BRANO SELEZIONATO:

::::

A quattro anni di distanza dall’assegnazione del
primo premio Nobel per la pace preventivo, Barack Obama si è fermato
sulla soglia del quarto intervento militare diretto avviato da uno
stesso presidente americano. Un bel bottino, suscettibile di essere
ulteriormente rimpinguato nei tre anni di incarico rimastigli a
disposizione; sempre che riesca a completarli. Uno scomodo trofeo che dà
un senso evidente all’imbarazzo con il quale accettò allora un
conferimento fondato in realtà sulla mera retorica del suo discorso al
Cairo, nel giugno 2009. Se non sapeva, almeno presagiva il reale corso
degli eventi che si sarebbero succeduti.
Quella prolusione tenuta all’università egiziana
voleva essere un inno alla tolleranza religiosa e alla accettazione del
rispetto dei diritti umani; sancì, in realtà, il trionfo definitivo di
una linea restìa al massiccio intervento militare diretto a terra e
propensa a privilegiare altrimenti la partecipazione attiva al gioco
delle rivalità tra le fazioni, soprattutto religiose, e tra i fragili
stati in particolare lungo la fascia estesa dal Nord-Africa, ai Balcani
sino al Pakistan nel tentativo poco originale, perché già altre volte
conclamato, di costruire una sorta di cordone sanitario antirusso.
Non è stata una svolta repentina ed inattesa; si
tratta di scelte, ancora in corso, tutte interne al solco di una delle
tradizioni politiche americane ma che, nell’attuale contingenza, hanno
cominciato ad affermarsi, paradossalmente, già a metà della presidenza
repubblicana di Bush Junior, con una figura politica, quindi, portatrice
originaria di altre strategie. L’evidente imbarazzo con il quale la
presidenza Bush dovette affrontare la crisi georgiana e concedere al
fido Berlusconi un ultimo sussulto di iniziativa diplomatica seguita
alla aperta condanna dell’intervento militare georgiano naufragato
miseramente contro la reazione russa era il segno evidente dell’emergere
di una nuova linea di azione di nuovi centri di potere americani.

::::

DATI ESTRATTI:
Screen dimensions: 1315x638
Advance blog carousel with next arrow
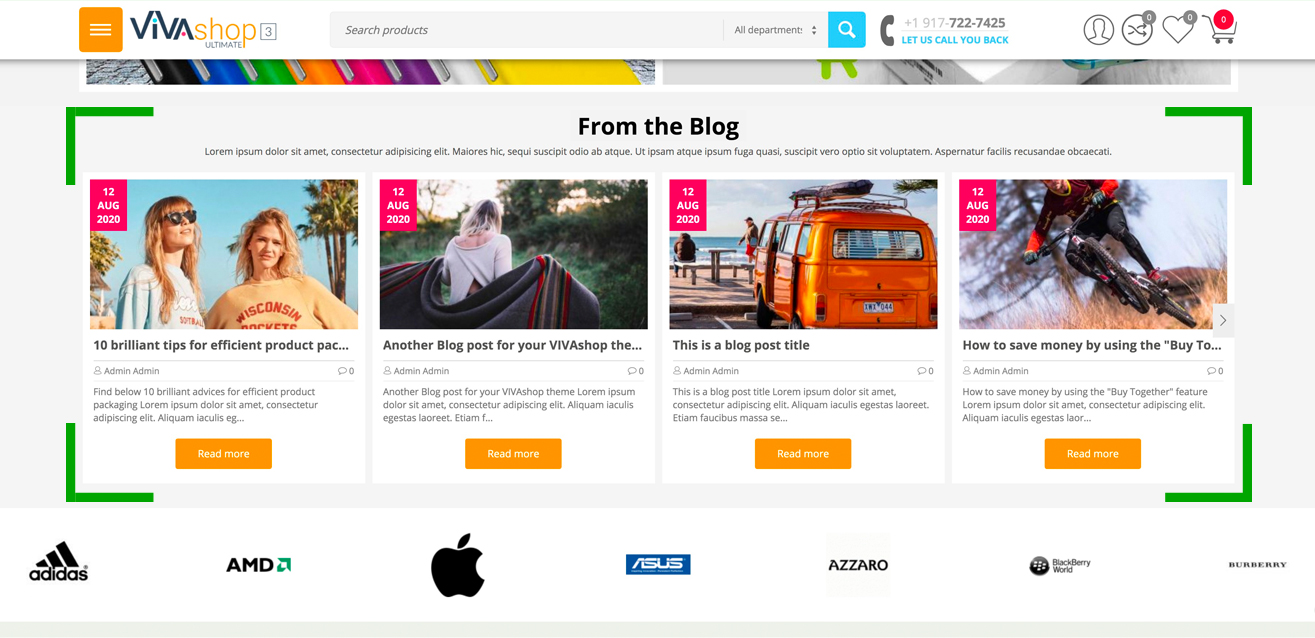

::::

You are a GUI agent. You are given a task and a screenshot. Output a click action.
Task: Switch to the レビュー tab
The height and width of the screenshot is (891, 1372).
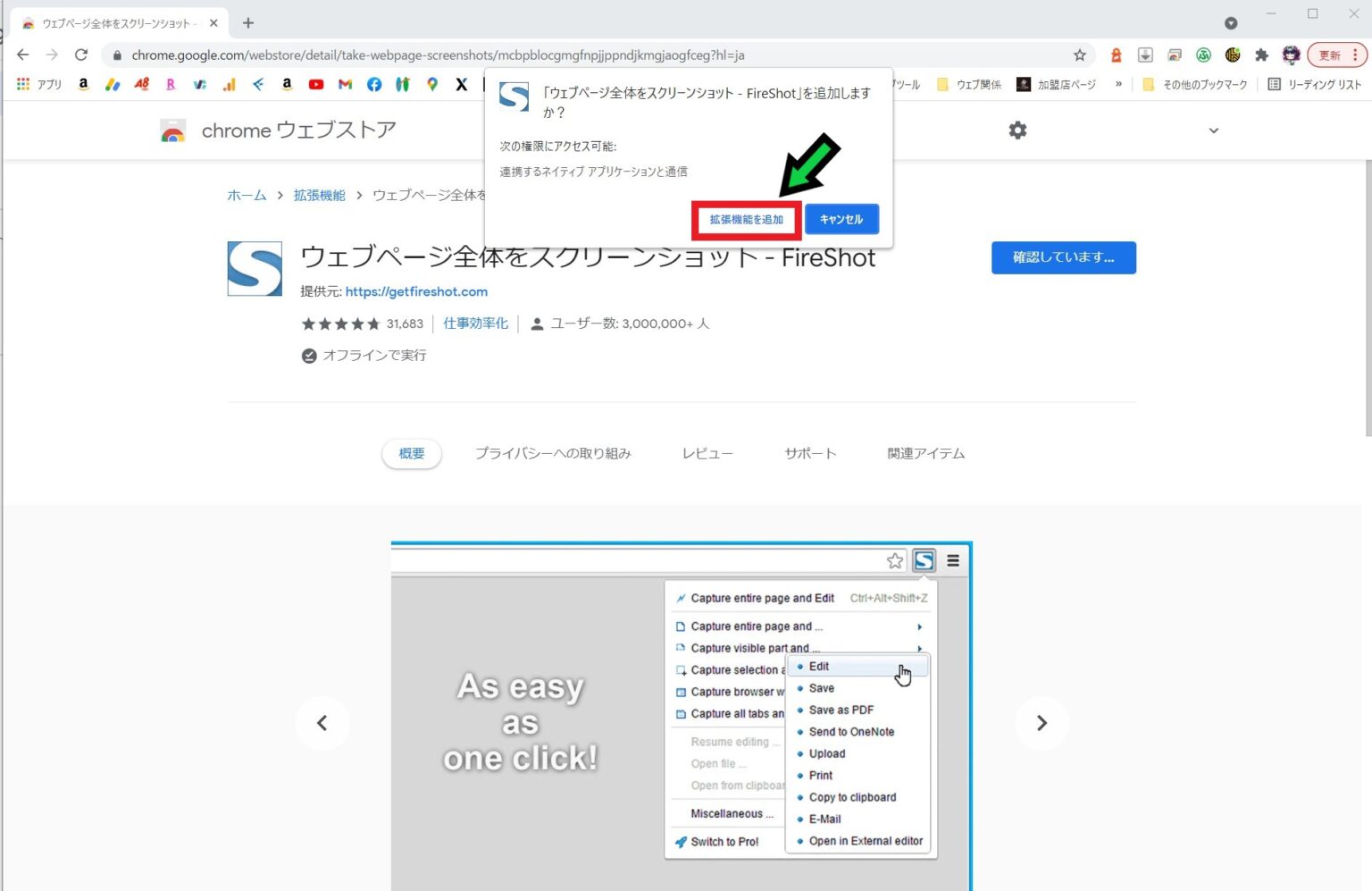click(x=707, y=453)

::::

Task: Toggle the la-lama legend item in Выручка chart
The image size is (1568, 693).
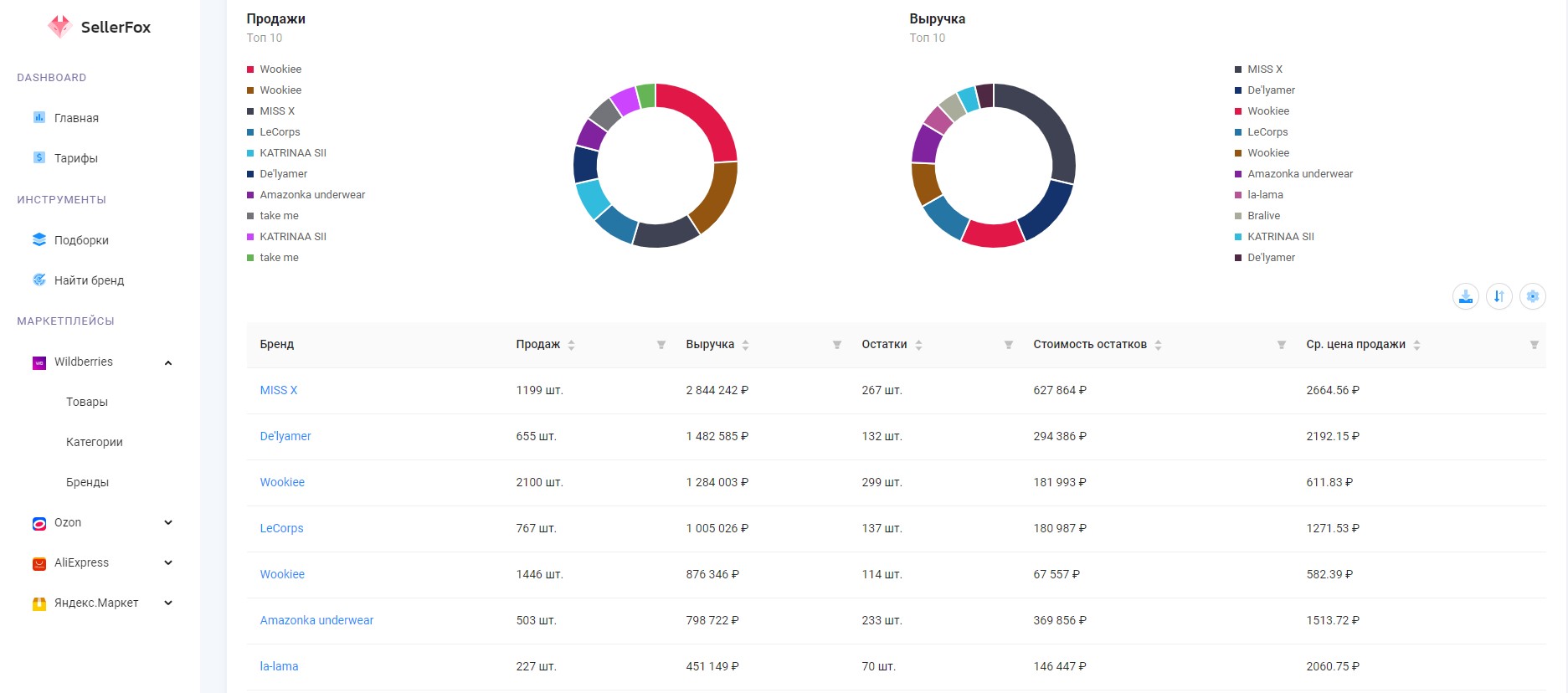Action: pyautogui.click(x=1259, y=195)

::::

OBIETTIVO:
Trascrivi parola per parola il brano sulla politica estera di Obama, da "Non è stata" fino a "di potere americani." incluso. Le righe non hanno alcun ruolo in questo compito.

RISPOSTA SCRITTA:
Non è stata una svolta repentina ed inattesa; si
tratta di scelte, ancora in corso, tutte interne al solco di una delle
tradizioni politiche americane ma che, nell’attuale contingenza, hanno
cominciato ad affermarsi, paradossalmente, già a metà della presidenza
repubblicana di Bush Junior, con una figura politica, quindi, portatrice
originaria di altre strategie. L’evidente imbarazzo con il quale la
presidenza Bush dovette affrontare la crisi georgiana e concedere al
fido Berlusconi un ultimo sussulto di iniziativa diplomatica seguita
alla aperta condanna dell’intervento militare georgiano naufragato
miseramente contro la reazione russa era il segno evidente dell’emergere
di una nuova linea di azione di nuovi centri di potere americani.